- _Problem statement_:
Would you copy every record exactly as it stands and drop the pictures?

Collected data
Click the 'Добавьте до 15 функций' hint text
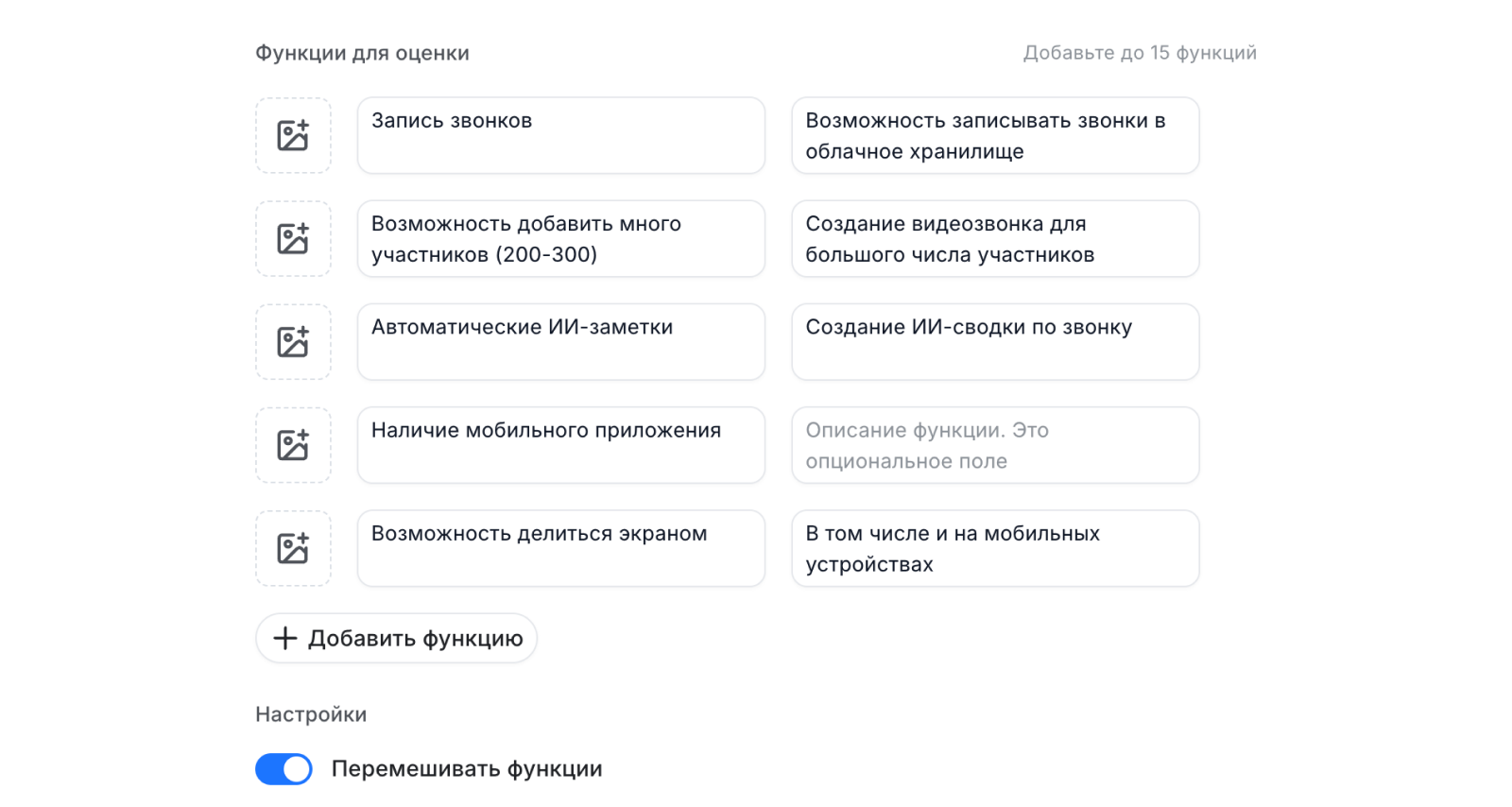1512x807 pixels. tap(1140, 53)
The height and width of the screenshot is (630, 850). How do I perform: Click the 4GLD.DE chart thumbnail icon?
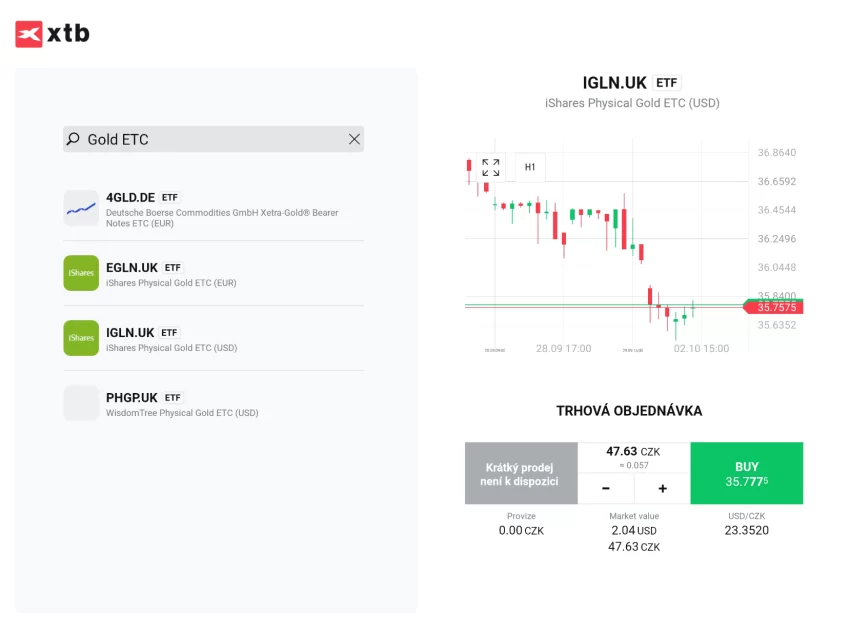pos(81,208)
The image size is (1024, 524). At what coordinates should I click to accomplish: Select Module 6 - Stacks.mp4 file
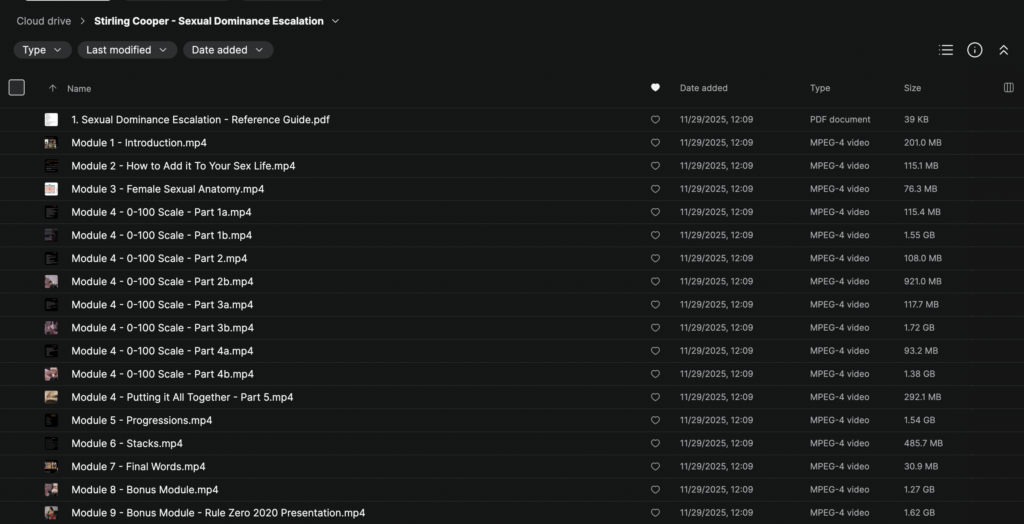(127, 443)
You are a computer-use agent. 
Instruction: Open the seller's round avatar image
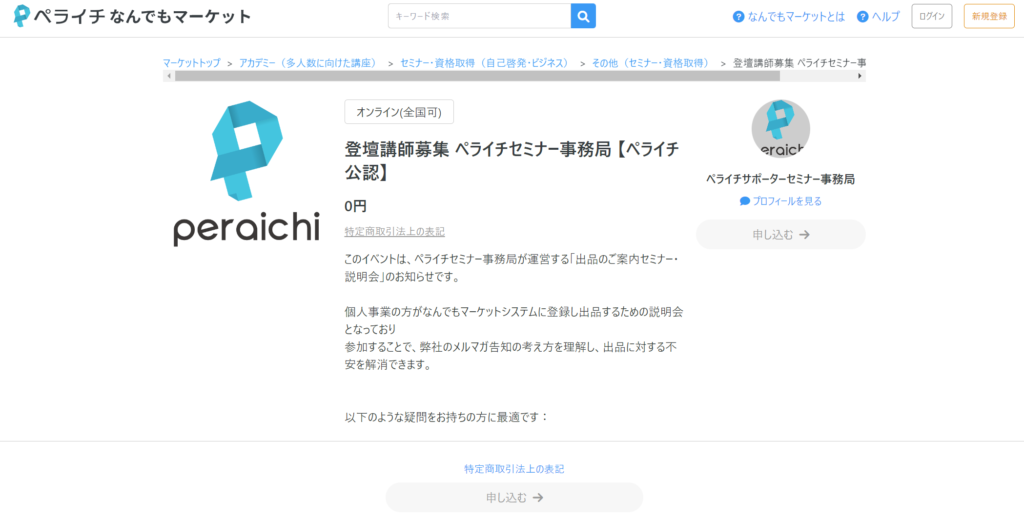click(780, 129)
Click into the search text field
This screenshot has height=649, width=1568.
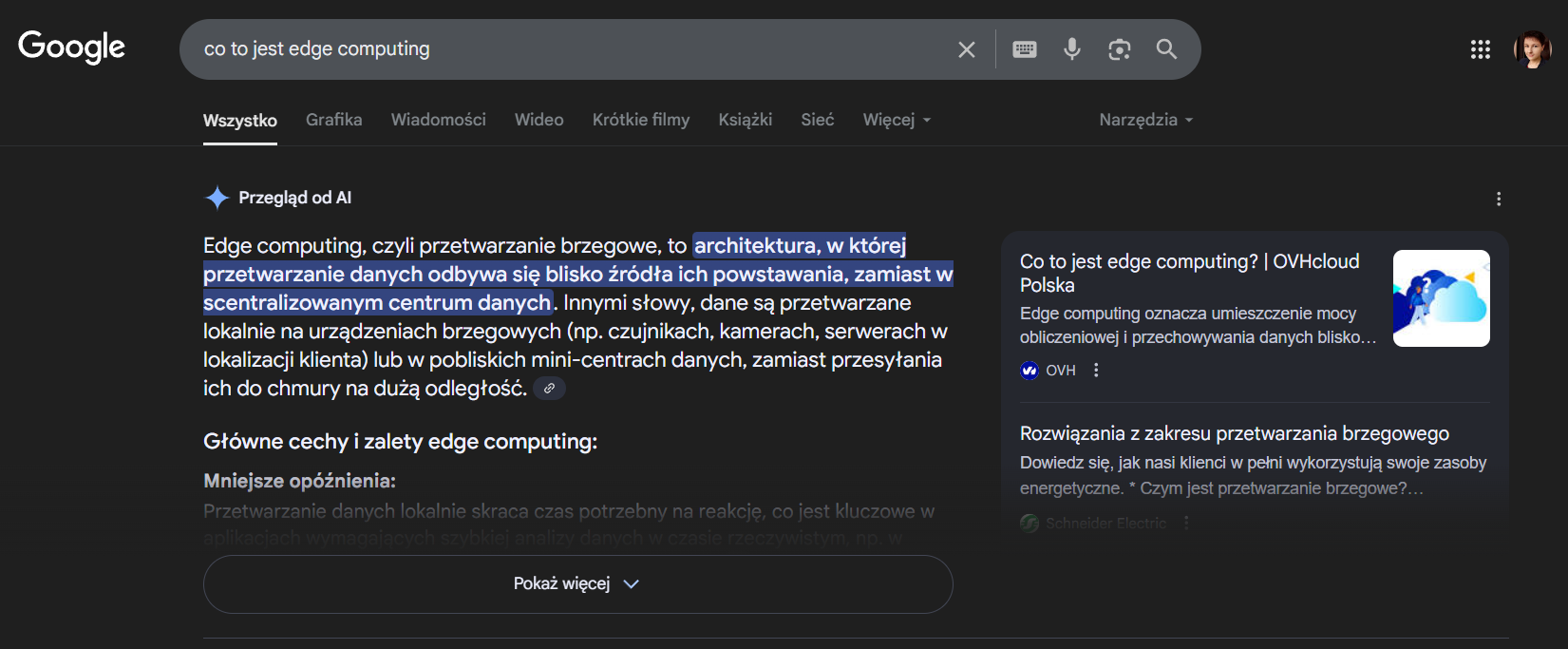(x=570, y=49)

- _Worked solution_:
Click the 'Добавьте до 15 функций' hint text
1512x807 pixels. tap(1140, 53)
The height and width of the screenshot is (630, 850). How do I perform: Click the 4GLD.DE chart thumbnail icon?
pos(81,208)
The image size is (1024, 524). At what coordinates should I click to accomplish: Select Module 6 - Stacks.mp4 file
(127, 443)
You are a computer-use agent. 
Instruction: Open the seller's round avatar image
click(780, 129)
Click into the search text field
This screenshot has height=649, width=1568.
(x=570, y=49)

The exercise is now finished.